[Data excerpts start]

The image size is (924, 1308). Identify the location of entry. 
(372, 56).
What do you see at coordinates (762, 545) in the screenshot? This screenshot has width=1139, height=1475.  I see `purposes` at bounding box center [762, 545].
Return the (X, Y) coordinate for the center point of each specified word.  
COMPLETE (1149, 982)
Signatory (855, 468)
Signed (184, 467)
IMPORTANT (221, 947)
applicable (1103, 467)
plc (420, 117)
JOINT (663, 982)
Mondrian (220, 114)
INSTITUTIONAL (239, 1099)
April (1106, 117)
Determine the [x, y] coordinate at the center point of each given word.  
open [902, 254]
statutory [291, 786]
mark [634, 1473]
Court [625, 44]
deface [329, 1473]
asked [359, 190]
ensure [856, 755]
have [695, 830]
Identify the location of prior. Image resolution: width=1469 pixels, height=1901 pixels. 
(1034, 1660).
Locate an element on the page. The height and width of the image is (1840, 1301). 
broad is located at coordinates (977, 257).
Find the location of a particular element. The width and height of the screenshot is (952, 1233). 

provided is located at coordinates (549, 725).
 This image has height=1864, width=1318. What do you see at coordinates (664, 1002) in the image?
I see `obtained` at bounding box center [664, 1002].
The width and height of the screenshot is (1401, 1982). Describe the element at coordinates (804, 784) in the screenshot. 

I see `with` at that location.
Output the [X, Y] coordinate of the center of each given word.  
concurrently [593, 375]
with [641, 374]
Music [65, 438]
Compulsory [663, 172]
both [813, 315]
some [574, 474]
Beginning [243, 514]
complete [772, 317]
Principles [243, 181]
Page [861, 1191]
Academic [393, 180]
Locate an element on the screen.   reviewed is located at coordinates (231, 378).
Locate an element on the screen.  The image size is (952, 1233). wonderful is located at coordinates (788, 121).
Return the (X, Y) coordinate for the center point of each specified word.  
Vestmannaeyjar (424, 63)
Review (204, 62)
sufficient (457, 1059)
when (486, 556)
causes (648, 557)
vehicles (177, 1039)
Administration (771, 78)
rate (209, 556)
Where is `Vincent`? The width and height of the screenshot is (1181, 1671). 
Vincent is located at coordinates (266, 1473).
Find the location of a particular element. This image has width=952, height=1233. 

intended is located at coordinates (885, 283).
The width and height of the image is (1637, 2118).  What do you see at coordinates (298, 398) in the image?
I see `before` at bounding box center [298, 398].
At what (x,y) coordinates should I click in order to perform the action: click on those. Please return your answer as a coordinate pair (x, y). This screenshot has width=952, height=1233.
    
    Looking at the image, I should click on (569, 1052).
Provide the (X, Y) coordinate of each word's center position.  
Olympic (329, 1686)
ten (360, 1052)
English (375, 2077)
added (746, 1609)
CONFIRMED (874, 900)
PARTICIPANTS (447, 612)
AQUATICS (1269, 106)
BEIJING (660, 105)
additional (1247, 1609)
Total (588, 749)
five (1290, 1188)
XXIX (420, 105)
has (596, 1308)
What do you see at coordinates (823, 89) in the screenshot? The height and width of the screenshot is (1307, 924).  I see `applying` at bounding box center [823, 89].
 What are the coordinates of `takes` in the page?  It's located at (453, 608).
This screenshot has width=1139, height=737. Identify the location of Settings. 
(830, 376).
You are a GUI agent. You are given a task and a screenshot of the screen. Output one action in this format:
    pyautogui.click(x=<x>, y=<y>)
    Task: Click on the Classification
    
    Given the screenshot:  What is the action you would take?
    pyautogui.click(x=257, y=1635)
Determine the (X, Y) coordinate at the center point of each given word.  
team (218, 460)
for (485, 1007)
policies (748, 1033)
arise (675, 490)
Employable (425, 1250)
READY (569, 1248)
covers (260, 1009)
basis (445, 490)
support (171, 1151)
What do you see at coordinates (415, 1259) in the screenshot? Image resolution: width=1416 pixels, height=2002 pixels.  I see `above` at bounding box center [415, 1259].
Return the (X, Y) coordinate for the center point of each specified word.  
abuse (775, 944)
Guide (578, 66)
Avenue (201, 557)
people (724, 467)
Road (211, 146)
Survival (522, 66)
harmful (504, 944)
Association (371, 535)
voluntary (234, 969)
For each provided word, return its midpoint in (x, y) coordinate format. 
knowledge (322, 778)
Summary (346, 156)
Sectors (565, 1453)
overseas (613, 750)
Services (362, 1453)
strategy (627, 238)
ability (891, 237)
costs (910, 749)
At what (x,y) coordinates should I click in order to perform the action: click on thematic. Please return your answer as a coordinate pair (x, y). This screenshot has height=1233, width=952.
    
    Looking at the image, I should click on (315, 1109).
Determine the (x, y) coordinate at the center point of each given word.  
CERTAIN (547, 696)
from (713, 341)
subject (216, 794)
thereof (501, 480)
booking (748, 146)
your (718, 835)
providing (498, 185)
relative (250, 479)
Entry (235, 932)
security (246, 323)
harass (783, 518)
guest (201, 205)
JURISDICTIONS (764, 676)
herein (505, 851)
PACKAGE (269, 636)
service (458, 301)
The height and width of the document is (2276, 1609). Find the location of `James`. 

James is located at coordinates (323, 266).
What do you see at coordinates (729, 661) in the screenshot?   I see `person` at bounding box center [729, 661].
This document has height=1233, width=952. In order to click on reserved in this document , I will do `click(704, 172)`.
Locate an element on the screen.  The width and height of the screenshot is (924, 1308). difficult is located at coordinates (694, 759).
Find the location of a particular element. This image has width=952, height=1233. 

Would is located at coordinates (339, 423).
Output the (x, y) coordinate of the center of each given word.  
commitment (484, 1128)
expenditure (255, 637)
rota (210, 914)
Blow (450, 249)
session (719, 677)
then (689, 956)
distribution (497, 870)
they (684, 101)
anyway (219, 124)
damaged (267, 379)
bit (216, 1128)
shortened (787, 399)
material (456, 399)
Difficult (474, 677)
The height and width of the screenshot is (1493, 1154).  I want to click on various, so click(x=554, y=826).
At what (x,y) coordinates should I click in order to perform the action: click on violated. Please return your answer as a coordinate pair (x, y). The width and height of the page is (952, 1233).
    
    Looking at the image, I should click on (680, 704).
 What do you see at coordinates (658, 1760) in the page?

[Data excerpts end]

Change "specified word" to "listed word" everywhere it occurs in the entries above, and reproduce all the entries with nothing else altered.

The image size is (924, 1308). Identify the location of entry. 
(372, 56).
What do you see at coordinates (762, 545) in the screenshot? This screenshot has width=1139, height=1475.  I see `purposes` at bounding box center [762, 545].
Return the (X, Y) coordinate for the center point of each listed word.  
COMPLETE (1149, 982)
Signatory (855, 468)
Signed (184, 467)
IMPORTANT (221, 947)
applicable (1103, 467)
plc (420, 117)
JOINT (663, 982)
Mondrian (220, 114)
INSTITUTIONAL (239, 1099)
April (1106, 117)
Determine the [x, y] coordinate at the center point of each given word.  
open [902, 254]
statutory [291, 786]
mark [634, 1473]
Court [625, 44]
deface [329, 1473]
asked [359, 190]
ensure [856, 755]
have [695, 830]
Identify the location of prior. Image resolution: width=1469 pixels, height=1901 pixels. 
(1034, 1660).
Locate an element on the page. The height and width of the image is (1840, 1301). 
broad is located at coordinates (977, 257).
Find the location of a particular element. The width and height of the screenshot is (952, 1233). 

provided is located at coordinates (549, 725).
 This image has height=1864, width=1318. What do you see at coordinates (664, 1002) in the image?
I see `obtained` at bounding box center [664, 1002].
The width and height of the screenshot is (1401, 1982). Describe the element at coordinates (804, 784) in the screenshot. 

I see `with` at that location.
Output the [X, Y] coordinate of the center of each given word.  
concurrently [593, 375]
with [641, 374]
Music [65, 438]
Compulsory [663, 172]
both [813, 315]
some [574, 474]
Beginning [243, 514]
complete [772, 317]
Principles [243, 181]
Page [861, 1191]
Academic [393, 180]
Locate an element on the screen.   reviewed is located at coordinates (231, 378).
Locate an element on the screen.  The image size is (952, 1233). wonderful is located at coordinates (788, 121).
Return the (X, Y) coordinate for the center point of each listed word.  
Vestmannaeyjar (424, 63)
Review (204, 62)
sufficient (457, 1059)
when (486, 556)
causes (648, 557)
vehicles (177, 1039)
Administration (771, 78)
rate (209, 556)
Where is `Vincent`? The width and height of the screenshot is (1181, 1671). 
Vincent is located at coordinates (266, 1473).
Find the location of a particular element. This image has width=952, height=1233. 

intended is located at coordinates (885, 283).
The width and height of the image is (1637, 2118).  What do you see at coordinates (298, 398) in the image?
I see `before` at bounding box center [298, 398].
At what (x,y) coordinates should I click in order to perform the action: click on those. Please return your answer as a coordinate pair (x, y). This screenshot has width=952, height=1233.
    
    Looking at the image, I should click on (569, 1052).
Provide the (X, Y) coordinate of each word's center position.  
Olympic (329, 1686)
ten (360, 1052)
English (375, 2077)
added (746, 1609)
CONFIRMED (874, 900)
PARTICIPANTS (447, 612)
AQUATICS (1269, 106)
BEIJING (660, 105)
additional (1247, 1609)
Total (588, 749)
five (1290, 1188)
XXIX (420, 105)
has (596, 1308)
What do you see at coordinates (823, 89) in the screenshot? The height and width of the screenshot is (1307, 924).  I see `applying` at bounding box center [823, 89].
 What are the coordinates of `takes` in the page?  It's located at (453, 608).
This screenshot has width=1139, height=737. Identify the location of Settings. 
(830, 376).
You are a GUI agent. You are given a task and a screenshot of the screen. Output one action in this format:
    pyautogui.click(x=<x>, y=<y>)
    Task: Click on the Classification
    
    Given the screenshot:  What is the action you would take?
    pyautogui.click(x=257, y=1635)
Determine the (X, Y) coordinate at the center point of each given word.  
team (218, 460)
for (485, 1007)
policies (748, 1033)
arise (675, 490)
Employable (425, 1250)
READY (569, 1248)
covers (260, 1009)
basis (445, 490)
support (171, 1151)
What do you see at coordinates (415, 1259) in the screenshot? Image resolution: width=1416 pixels, height=2002 pixels.  I see `above` at bounding box center [415, 1259].
Return the (X, Y) coordinate for the center point of each listed word.  
abuse (775, 944)
Guide (578, 66)
Avenue (201, 557)
people (724, 467)
Road (211, 146)
Survival (522, 66)
harmful (504, 944)
Association (371, 535)
voluntary (234, 969)
For each provided word, return its midpoint in (x, y) coordinate format. 
knowledge (322, 778)
Summary (346, 156)
Sectors (565, 1453)
overseas (613, 750)
Services (362, 1453)
strategy (627, 238)
ability (891, 237)
costs (910, 749)
At what (x,y) coordinates should I click in order to perform the action: click on thematic. Please return your answer as a coordinate pair (x, y). This screenshot has height=1233, width=952.
    
    Looking at the image, I should click on (315, 1109).
Determine the (x, y) coordinate at the center point of each given word.  
CERTAIN (547, 696)
from (713, 341)
subject (216, 794)
thereof (501, 480)
booking (748, 146)
your (718, 835)
providing (498, 185)
relative (250, 479)
Entry (235, 932)
security (246, 323)
harass (783, 518)
guest (201, 205)
JURISDICTIONS (764, 676)
herein (505, 851)
PACKAGE (269, 636)
service (458, 301)
The height and width of the document is (2276, 1609). Find the location of `James`. 

James is located at coordinates (323, 266).
What do you see at coordinates (729, 661) in the screenshot?   I see `person` at bounding box center [729, 661].
This document has height=1233, width=952. In order to click on reserved in this document , I will do `click(704, 172)`.
Locate an element on the screen.  The width and height of the screenshot is (924, 1308). difficult is located at coordinates (694, 759).
Find the location of a particular element. This image has width=952, height=1233. 

Would is located at coordinates (339, 423).
Output the (x, y) coordinate of the center of each given word.  
commitment (484, 1128)
expenditure (255, 637)
rota (210, 914)
Blow (450, 249)
session (719, 677)
then (689, 956)
distribution (497, 870)
they (684, 101)
anyway (219, 124)
damaged (267, 379)
bit (216, 1128)
shortened (787, 399)
material (456, 399)
Difficult (474, 677)
The height and width of the screenshot is (1493, 1154).  I want to click on various, so click(x=554, y=826).
At what (x,y) coordinates should I click in order to perform the action: click on violated. Please return your answer as a coordinate pair (x, y). The width and height of the page is (952, 1233).
    
    Looking at the image, I should click on (680, 704).
 What do you see at coordinates (658, 1760) in the page?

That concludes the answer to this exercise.